Blessed Henry Suso used to say: “It is not God’s will that we should abound in spiritual delights, but that in all things we should submit to his holy will.”

“Those who give themselves to prayer,” says St. Teresa, “should concentrate solely on this: the conformity of their wills with the divine will. They should be convinced that this constitutes their highest perfection. The more fully they practice this, the greater the gifts they will receive from God, and the greater the progress they will make in the interior life.”

A certain Dominican nun was vouchsafed a vision of heaven one day. She recognized there some persons she had known during their mortal life on earth.

It was told her these souls were raised to the sublime heights of the seraphs on account of the uniformity of their wills with that of God’s during their lifetime here on earth.

Blessed Henry Suso, mentioned above, said of himself: “I would rather be the vilest worm on earth by God’s will, than be a seraph by my own.”

During our sojourn in this world, we should learn from the saints now in heaven, how to love God. The pure and perfect love of God they enjoy there, consists in uniting themselves perfectly to his will.

It would be the greatest delight of the seraphs to pile up sand on the seashore or to pull weeds in a garden for all eternity, if they found out such was God’s will.

Our Lord himself teaches us to ask to do the will of God on earth as the saints do it in heaven: “Thy will be done on earth as it is in heaven” (Matthew 6:10).

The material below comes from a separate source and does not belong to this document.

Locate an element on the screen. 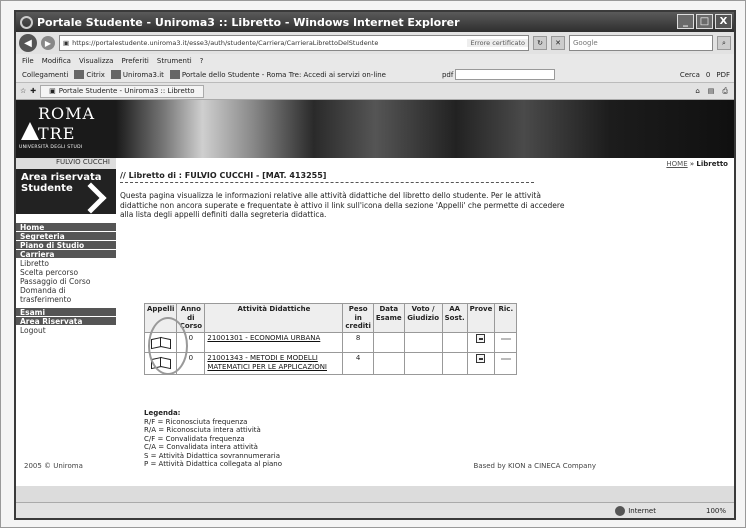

Alphonsus Liguori (1696-1787): Uniformity with God’s Will

Alphonsus Liguori: Christ and the Will of God Thursday, Oct 15 2009 

The greatest glory we can give to God is to do his will in everything. Our Redeemer came on earth to glorify his heavenly Father and to teach us by his example how to do the same.

St. Paul represents him saying to his eternal Father: “Sacrifice and oblation thou wouldst not: But a body thou hast fitted to me…Then said I: Behold I come to do thy will, O God” (Habakkuk 10:5-7). Thou hast refused the victims offered thee by man; thou dost will that I sacrifice my body to thee. Behold me ready to do thy will.

Our Lord frequently declared that he had come on earth not to do his own will, but solely that of his Father: “I came down from heaven, not to do my own will, but the will of him that sent me” (John 6:38).

He spoke in the same strain in the garden when he went forth to meet his enemies who had come to seize him and to lead him to death: “But that the world may know that I love the Father: and as the Father hath given me commandment, so do I; arise and let us go hence” (John 14:31).

Furthermore, he said he would recognize as his brother, him who would do his will: “Whosoever shall do the will of my Father who is in heaven, he is my brother” (Matthew 12:50).